[SHORT PROBLEM] Recast the lines of the records that begin with the line containing "Delete the 04-26 12:31 withdrawal record" and end with the line containing "coord(115,125)" as a numbered list, skipping any blank lines. Omit the pictures from your list.

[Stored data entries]
★ ★ ★ ★ ★

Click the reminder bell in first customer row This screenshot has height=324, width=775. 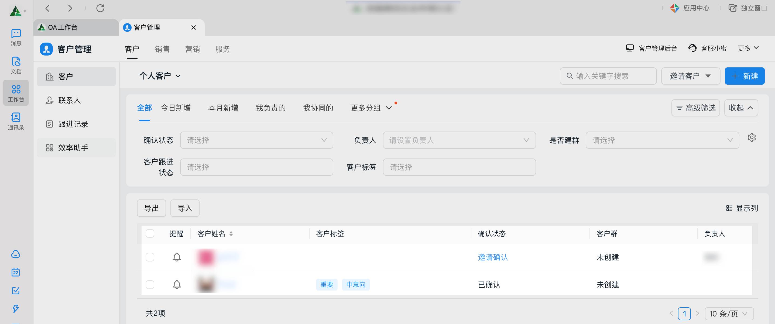point(177,257)
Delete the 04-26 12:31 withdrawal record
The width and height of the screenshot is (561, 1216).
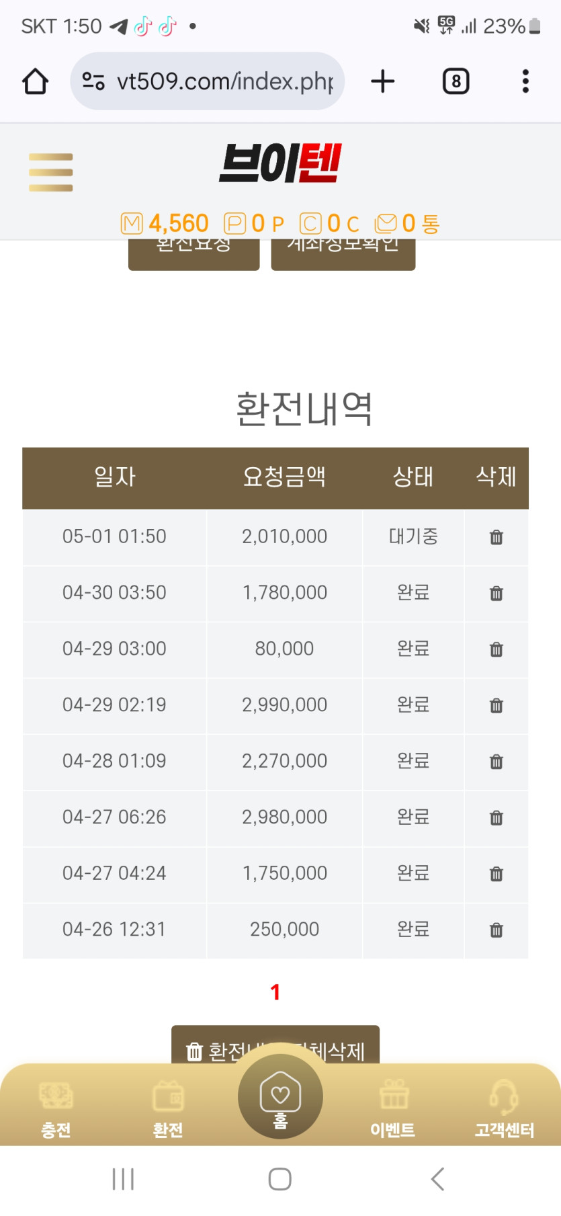click(x=496, y=930)
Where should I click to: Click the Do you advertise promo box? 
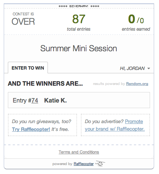coord(115,125)
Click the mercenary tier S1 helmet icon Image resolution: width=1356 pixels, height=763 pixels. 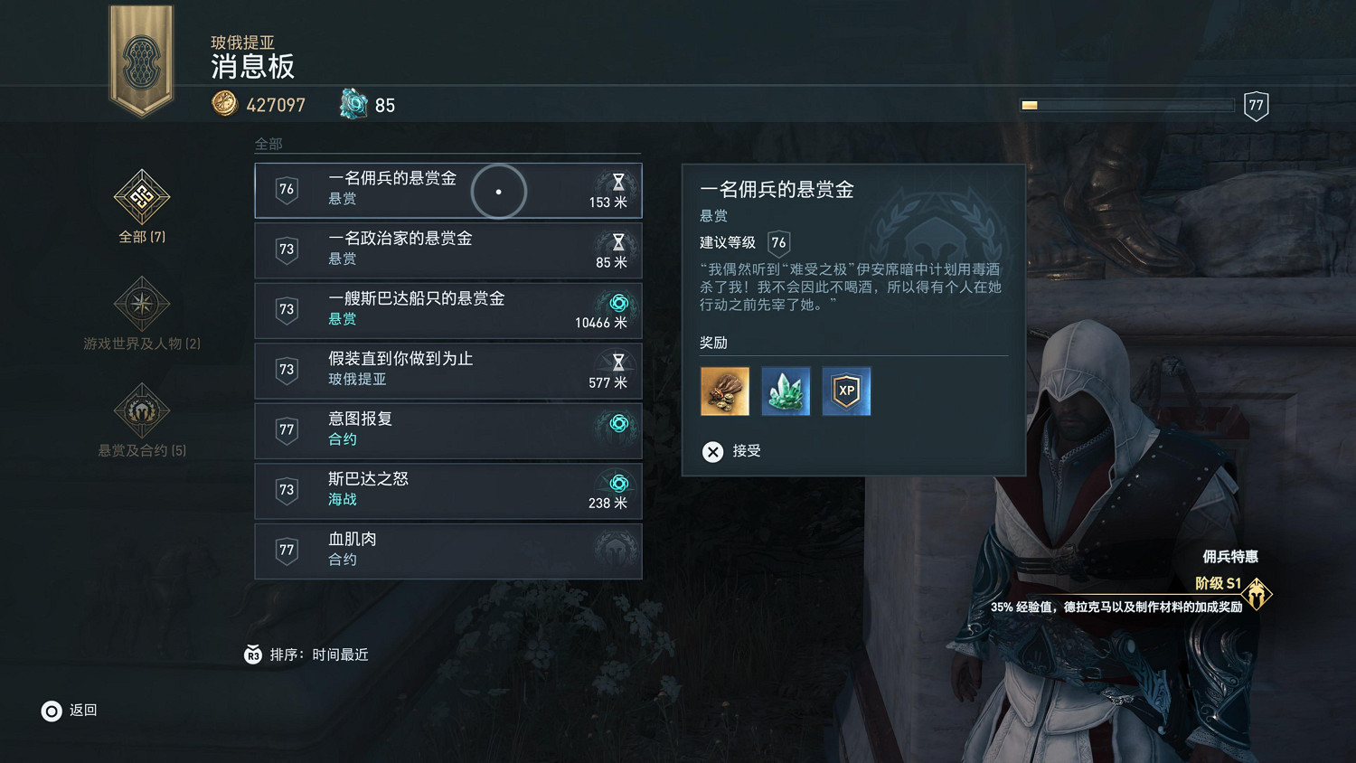[1257, 594]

★ ★ ★ ★ ★

[REPLY TO THE TASK]
1. Delete the 04-26 12:31 withdrawal record
2. The width and height of the screenshot is (561, 1216).
3. click(x=496, y=930)
4. Where should I click to: Click the Do you advertise promo box? 
5. coord(115,125)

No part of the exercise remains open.